=== SUPPLIED PASSAGE ===
Before getting his present job he was a reporter in a middle-sized city where he covered “three awful stories about missing girls.” One girl, in her late teens, “was as Anglo as you could get, and her father was a local pastor,” Jim said. “We covered that story for years.”

The disappearances of the two younger girls, both African American, went all but uncovered until their bodies were found. A reporter asked the police why they didn’t provide more details of those cases earlier, Jim recalls. “They said they sent out press releases but no one paid any attention.”

Jim’s world is a microcosm in some ways, for it’s impossible not to draw parallels here with the soaring bonfire of coverage generated by the death of 6-year-old JonBenet Ramsey. Her unsolved murder in Boulder, Colo., immediately became a TV news obsession not only because it was mysterious, her family wealthy and there was ample footage of her performing as a dolled-up little beauty queen that TV could rerun again and again.

It mattered greatly, also, that JonBenet was white.

“Otherwise it would not have been a national story,” Jim agreed. “It would have been a story for a couple of weeks in Boulder, then it would have died out. It would be an unsolved case, and every five years some newspaper reporter would pull it out of a file and write a retrospective on it.”
===
■ INSTRUCTIONS ■
a. Retype the passage on news coverage of missing girls from "The disappearances of" to "JonBenet was white.".
b. Summarize the passage on news coverage of missing girls in two sentences.
=== DATA ROWS ===
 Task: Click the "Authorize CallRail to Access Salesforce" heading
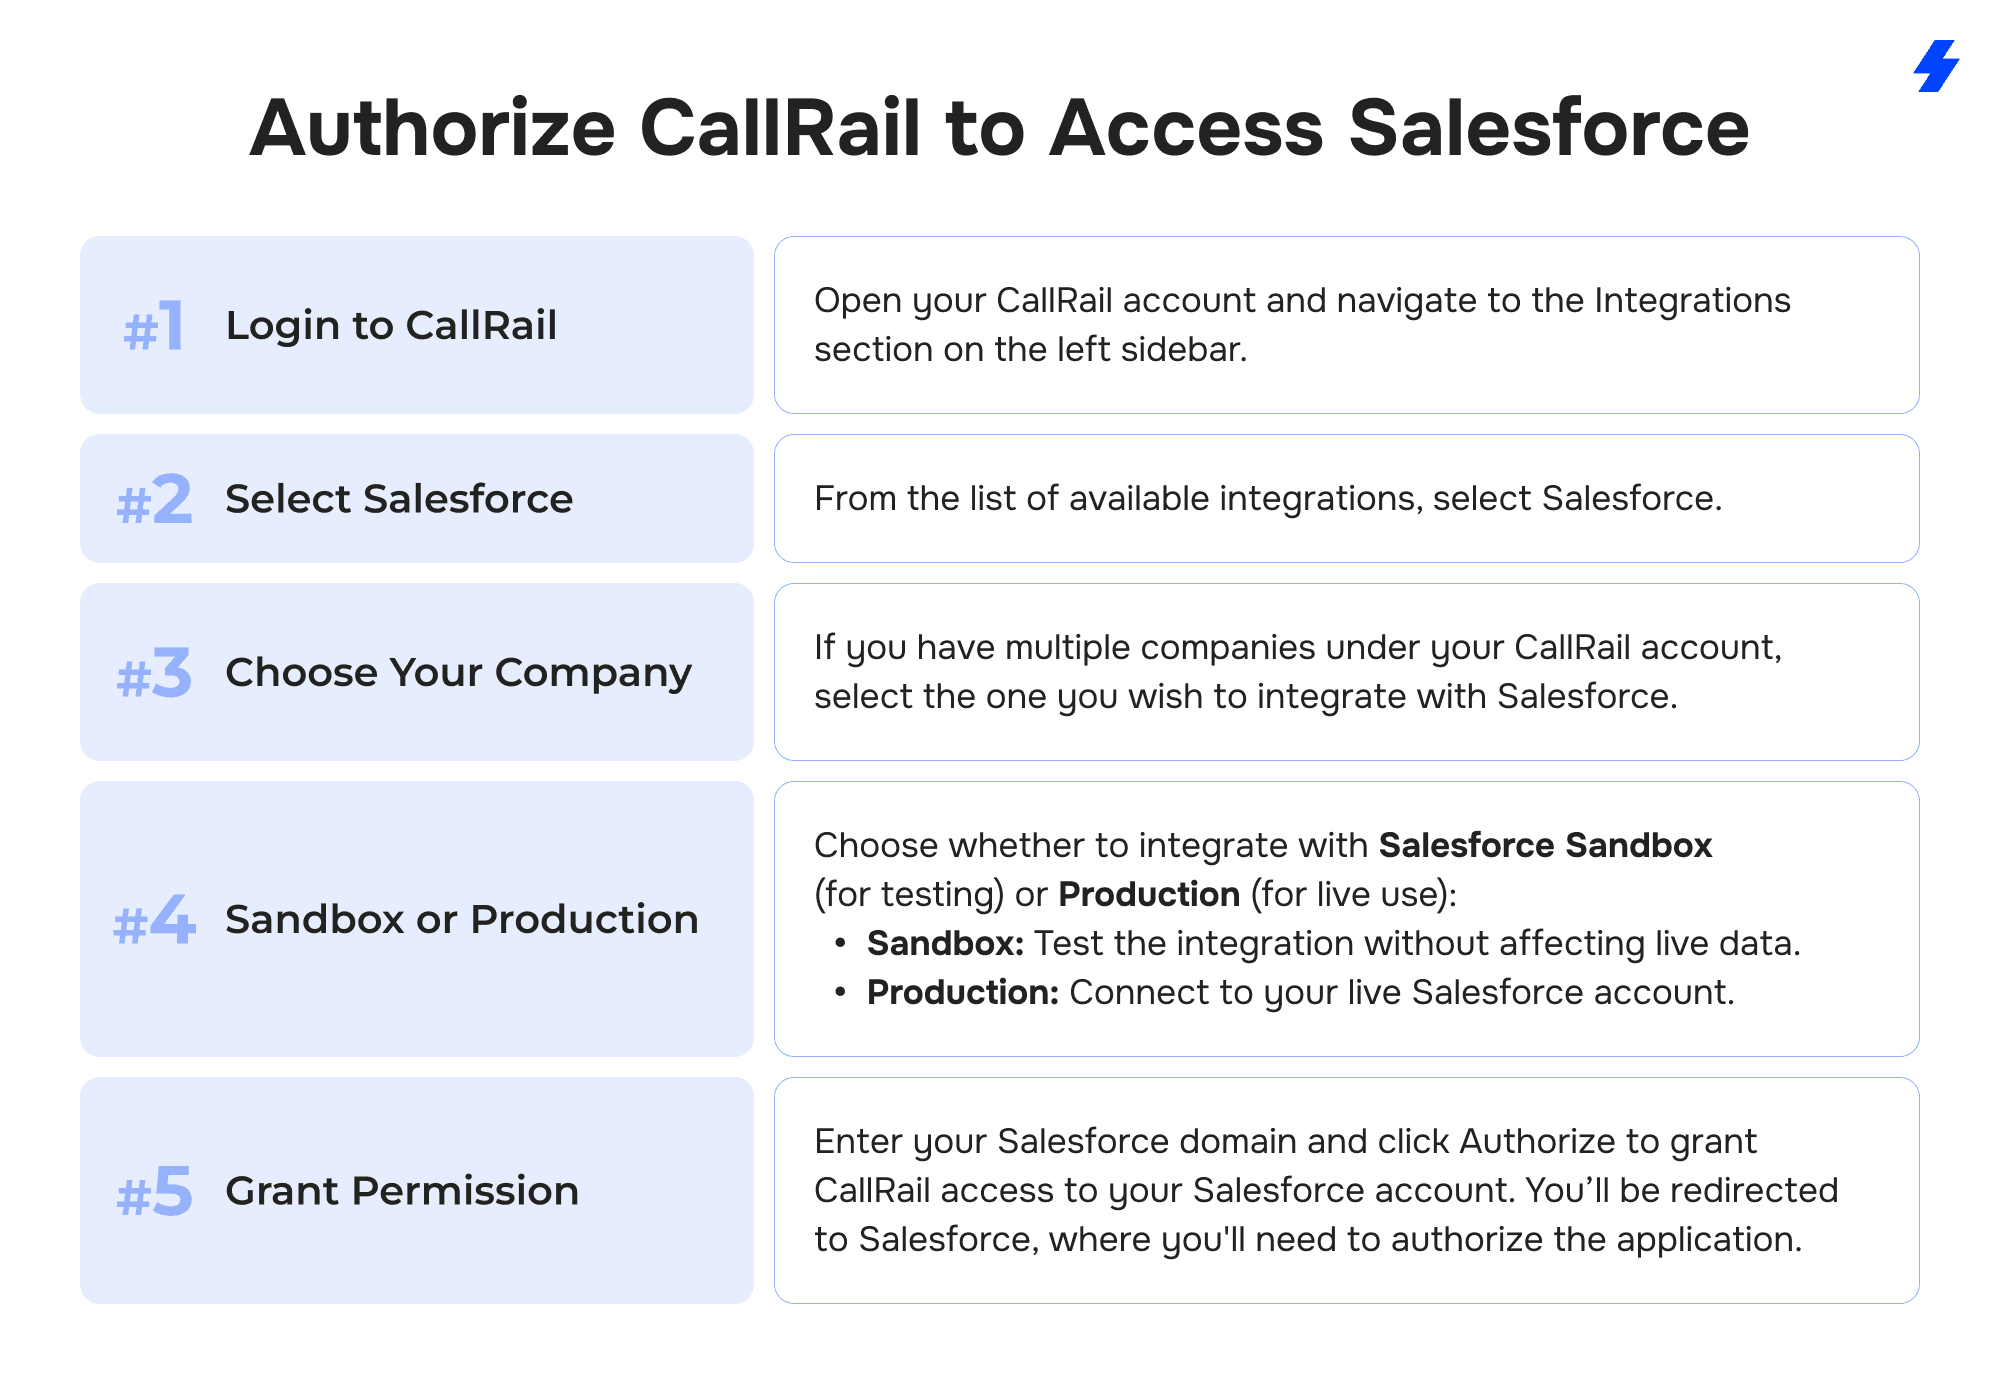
===
=== DATA ROWS ===
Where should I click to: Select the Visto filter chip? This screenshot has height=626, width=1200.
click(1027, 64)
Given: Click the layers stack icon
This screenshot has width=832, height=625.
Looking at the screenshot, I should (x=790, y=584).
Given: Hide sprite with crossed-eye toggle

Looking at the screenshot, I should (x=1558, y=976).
===
■ ANSWERS FOR THE EXERCISE ■
a.
The disappearances of the two younger girls, both African American, went all but uncovered until their bodies were found. A reporter asked the police why they didn’t provide more details of those cases earlier, Jim recalls. “They said they sent out press releases but no one paid any attention.”

Jim’s world is a microcosm in some ways, for it’s impossible not to draw parallels here with the soaring bonfire of coverage generated by the death of 6-year-old JonBenet Ramsey. Her unsolved murder in Boulder, Colo., immediately became a TV news obsession not only because it was mysterious, her family wealthy and there was ample footage of her performing as a dolled-up little beauty queen that TV could rerun again and again.

It mattered greatly, also, that JonBenet was white.

b. As a reporter in a middle-sized city, Jim saw the disappearance of a pastor's Anglo daughter covered for years, while the disappearances of two younger African American girls went all but uncovered until their bodies were found. The passage compares this with the heavy TV coverage of JonBenet Ramsey's unsolved murder in Boulder, and Jim agreed that it would not have been a national story if she had not been white.